AIがもたらす未来はユートピア? それともディストピア? IT業界で活躍する著者の見立ては、明るいものではない。今後、全世界の富は、AIの開発をリードする米中2国の巨大IT企業が吸い上げる。その一方、世界中で社会や雇用が不安定化し、格差が拡大。人間の存在意義をも揺るがす。そんなAI時代の世界秩序を提示する。

要約

中国のスプートニク的瞬間

 柯潔(コ・ジェ)、19歳。2017年5月、この中国人青年は、「アルファ碁」と対局した。グーグルの子会社が開発したAIの囲碁プログラムである。

 コ・ジェは、地球上で最強の棋士と称される。だが、アルファ碁に徹底的に打ちのめされた。

アルファ碁が中国に与えた影響

 どんな立場で見るかによって、この対局が持つ意味は違ってくる。アメリカ人にとって、アルファ碁の勝利は、人間に対する機械の勝利、欧米のテクノロジー企業の世界制覇という意味がある。

 一方、中国にとってアルファ碁の勝利は、“スプートニク的瞬間”となった。

 1957年、ソ連が世界初の人工衛星を打ち上げ、アメリカ人に大きな衝撃をもたらした。米国社会は、技術的に優位に立ったソ連に不安を感じる。

 それを機に、米航空宇宙局(NASA)が生まれ、科学教育に多額の補助金が注ぎ込まれた。国をあげての努力は、12年後、アームストロング船長が月面に降り立った最初の人間となって報われた。

 同様に、アルファ碁は中国のテクノロジー業界に火をつけ、それ以降、火は燃え続けている。中国のAI企業に対する投資、技術研究、起業活動は史上例を見ないスケールで増えている。

 コ・ジェがアルファ碁との対局で負けを宣言してから2カ月もしないうちに、中国政府は“次世代人工知能発展計画”を発表。AI開発のために、多額を投資し、それを支持する政策を打ち出し、国民一丸となろうと呼びかけるものだった。

ゲームを支配するもの

 アルファ碁は、ディープラーニングと呼ばれる、コンピュータの認知能力を大きく向上させる画期的な手法を使用している。
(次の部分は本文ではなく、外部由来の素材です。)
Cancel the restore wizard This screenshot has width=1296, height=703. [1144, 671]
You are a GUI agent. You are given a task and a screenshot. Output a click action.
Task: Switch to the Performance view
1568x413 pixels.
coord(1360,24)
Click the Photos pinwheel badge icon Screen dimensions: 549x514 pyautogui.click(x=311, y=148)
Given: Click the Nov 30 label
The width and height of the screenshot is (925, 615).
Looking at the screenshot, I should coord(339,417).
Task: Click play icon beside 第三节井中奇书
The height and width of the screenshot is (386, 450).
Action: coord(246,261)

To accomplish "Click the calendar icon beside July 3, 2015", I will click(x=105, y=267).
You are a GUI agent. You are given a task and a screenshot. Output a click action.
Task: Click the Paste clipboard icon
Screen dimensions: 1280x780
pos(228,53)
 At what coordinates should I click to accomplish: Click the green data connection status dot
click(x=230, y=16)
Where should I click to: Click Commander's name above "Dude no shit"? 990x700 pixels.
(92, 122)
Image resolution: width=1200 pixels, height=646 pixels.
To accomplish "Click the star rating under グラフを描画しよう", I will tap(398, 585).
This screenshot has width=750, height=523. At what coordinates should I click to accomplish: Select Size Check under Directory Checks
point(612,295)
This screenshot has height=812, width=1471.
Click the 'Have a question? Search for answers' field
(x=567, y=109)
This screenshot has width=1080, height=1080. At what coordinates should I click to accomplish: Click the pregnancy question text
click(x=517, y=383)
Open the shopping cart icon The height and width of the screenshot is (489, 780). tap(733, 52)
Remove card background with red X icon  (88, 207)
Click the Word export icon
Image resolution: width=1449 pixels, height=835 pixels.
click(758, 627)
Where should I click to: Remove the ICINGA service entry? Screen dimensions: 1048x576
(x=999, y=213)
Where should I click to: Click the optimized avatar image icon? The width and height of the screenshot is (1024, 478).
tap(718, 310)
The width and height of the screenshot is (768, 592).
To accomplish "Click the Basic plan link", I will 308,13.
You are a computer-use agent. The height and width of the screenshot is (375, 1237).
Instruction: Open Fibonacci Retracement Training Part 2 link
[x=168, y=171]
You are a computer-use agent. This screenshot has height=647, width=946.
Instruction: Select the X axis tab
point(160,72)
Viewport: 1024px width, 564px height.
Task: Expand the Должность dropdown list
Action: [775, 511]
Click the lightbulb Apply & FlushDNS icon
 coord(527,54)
今やディープラーニングを使ったプログラムは顔や声の識別、ローンの与信審査などができ、精度は人間を上回る。この2、3年でディープラーニングが大きく進歩し、ついにAI革命が起きたのだ。

AIと国際研究

 ディープラーニングはほぼすべて、アメリカとカナダとイギリスで誕生し完成された。しかし、その恩恵を最も受けるのは中国だろう。なぜか?